La patronal de fabricantes Anfac hizo públicos este miércoles los datos de producción de la red de fábricas de coches en España, con un descenso que llega al 25,6% si se compara con los números previos a la pandemia, cuando la producción era de 2,82 millones de unidades. El descenso llega motivado por la falta de piezas de vehículos y la lenta recuperación económica de la pandemia.

Según los cálculos de la organización empresarial, en España se trabajaron 44 millones de horas menos que en un año precovid. Durante todo el ejercicio, las principales fábricas tuvieron que sobrevivir a base de expedientes de regulación temporal de empleo (ERTE) para capear los cierres puntuales o la eliminación de turnos de producción.

«El año ha resultado incluso más imprevisible y complejo que 2020; a la crisis económica provocada por la pandemia se ha sumado la escasez de microchips, clave para la reducción de la producción», comparó José López-Tafall, director general de Anfac. Para el dirigente, la coyuntura no volverá a la normalidad hasta comienzos del próximo 2023. Mientras, la mayoría de fabricantes tienen vigentes sus ERTEs hasta mediados de 2022.

Aunque la producción de coches en España es eminentemente de gasolina y diésel, los vehículos electrificados ganan peso poco a poco en la balanza. Hoy los 17 modelos con componentes eléctricos ya suponen el 9,3% del total (194.936 coches). La cifra escala frente al 6,2% de los que representaban en 2020.

Producción de vehículos electrificados en España. Fuente: Anfac

Sin embargo, la cantidad de eléctricos puros que salen a las carreteras desde las fábricas de la Península Ibérica es todavía muy pequeña. Solamente Stellantis –que trabaja en Galicia, Aragón y Madrid— ensambla de manera masiva vehículos de cero emisiones en sus plantas.

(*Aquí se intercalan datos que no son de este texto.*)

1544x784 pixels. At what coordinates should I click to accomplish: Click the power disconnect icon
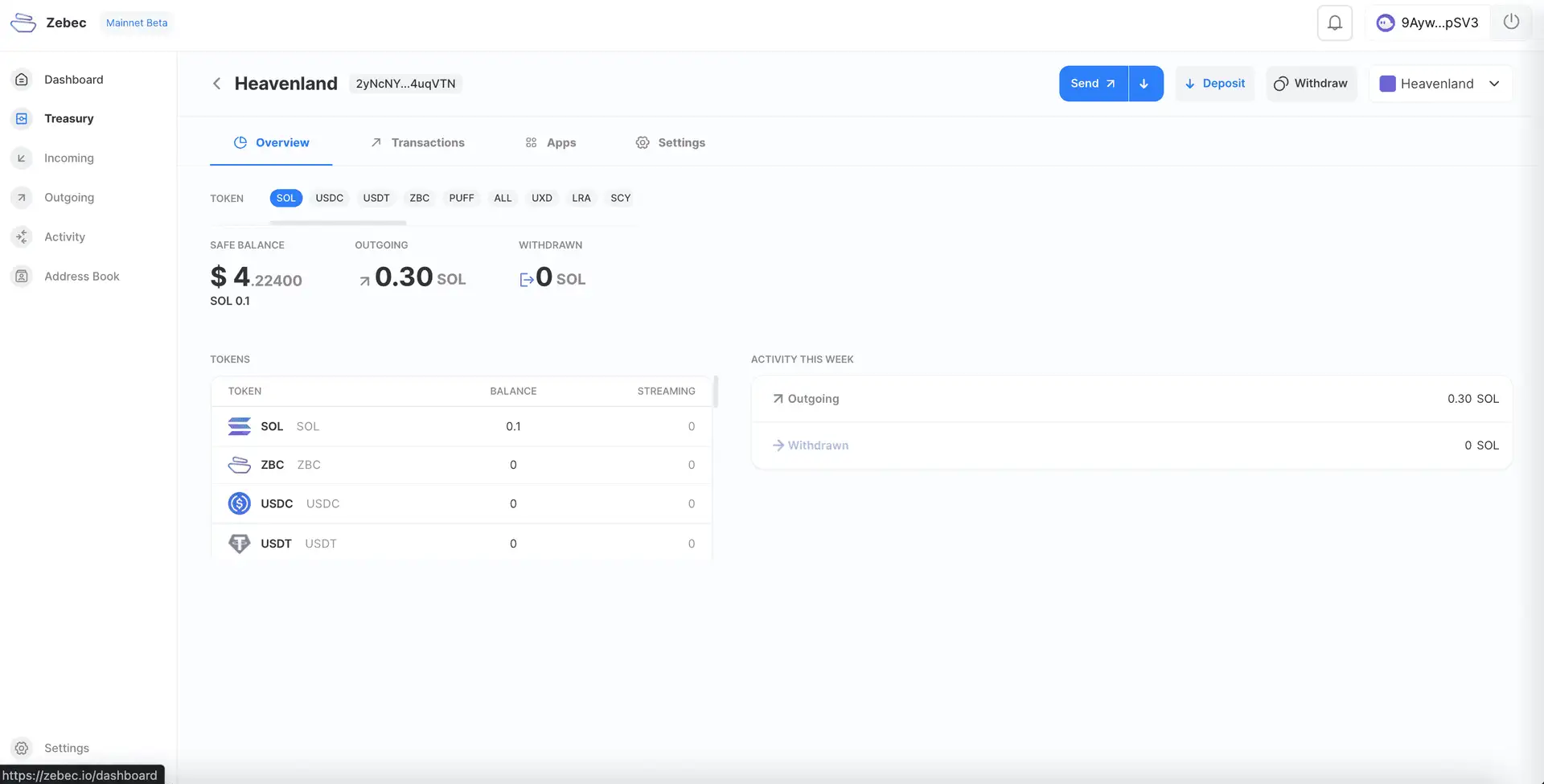point(1511,22)
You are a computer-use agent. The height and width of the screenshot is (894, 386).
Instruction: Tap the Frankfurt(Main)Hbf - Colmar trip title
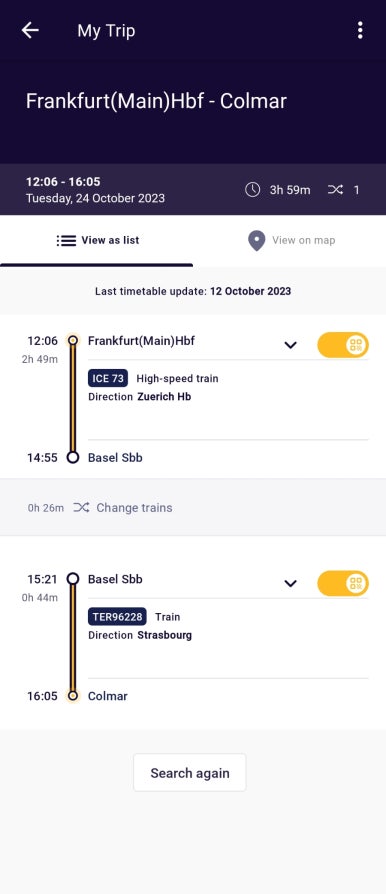156,101
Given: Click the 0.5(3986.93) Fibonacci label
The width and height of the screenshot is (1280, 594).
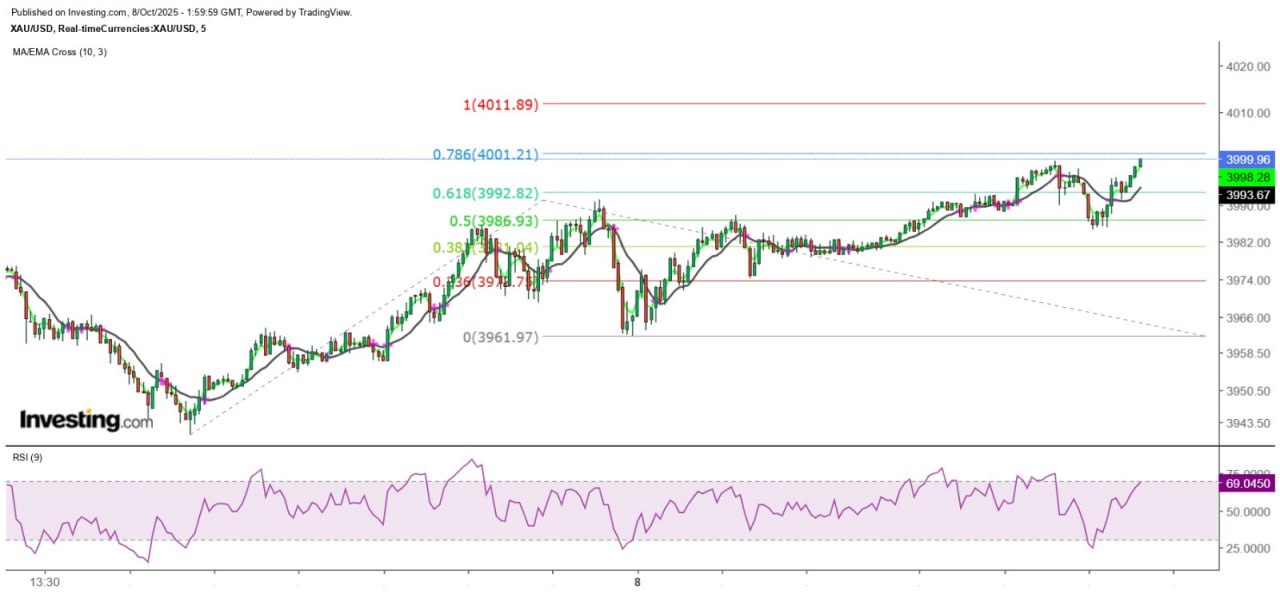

Los automóviles eléctricos 100% se quedan así en apenas 76.492 unidades; el 3,66% de la producción total de 2021.

«La industria está a la altura produciendo cada vez más nuevos modelos descarbonizados, pero las exigencias se aceleran y es necesario activar de una manera inmediata, ágil y sencilla la convocatoria para optar a las ayudas del Perte», advirtió López-Tafall.

Las exportaciones de coches caen el 6,7%

Del mismo modo que descendió la producción, cayeron las exportaciones. La automoción es el cuarto sector exportador de España. Durante 2021, las ventas al exterior alcanzaron los 1,82 millones de unidades, el 6,7% menos que durante el año de la pandemia, con todas las restricciones de movilidad que existían. Especialmente sangrante fue el mes de diciembre, con un desplome del 26%.

La escasez de semiconductores fue el causante de la rebaja. Sin coches para fabricar no hay coches para vender. Además, las distintas oleadas del coronavirus retrasaron la recuperación de los principales mercados europeos, que reciben la mayoría de los vehículos ensamblados en España. Los principales destinos de los coches made in Spain son Francia, Alemania, Italia, Reino Unido y Bélgica, que se incorpora al listado en detrimento de Turquía.

Las exportaciones rumbo a América se redujeron un 20,2%, debido a las caídas de México (-42,5%) o Chile (-30%). Tanto los envíos a Asia como a Oceanía redujeron su demanda un -53,1% y -21,4%, respectivamente, a causa de caídas en Japón (-69,5%) y Australia (-29,9%).